● Exercise prompt
Return each record exactly as it appears, so that nothing is dropped or altered.

● Extracted records

╔══

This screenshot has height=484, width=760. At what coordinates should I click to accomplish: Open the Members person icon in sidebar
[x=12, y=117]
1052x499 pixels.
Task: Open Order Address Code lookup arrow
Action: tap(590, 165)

╚══

● Solved problem
This screenshot has height=484, width=760. At what coordinates should I click to accomplish: Open the Members person icon in sidebar
[x=12, y=117]
1052x499 pixels.
Task: Open Order Address Code lookup arrow
Action: tap(590, 165)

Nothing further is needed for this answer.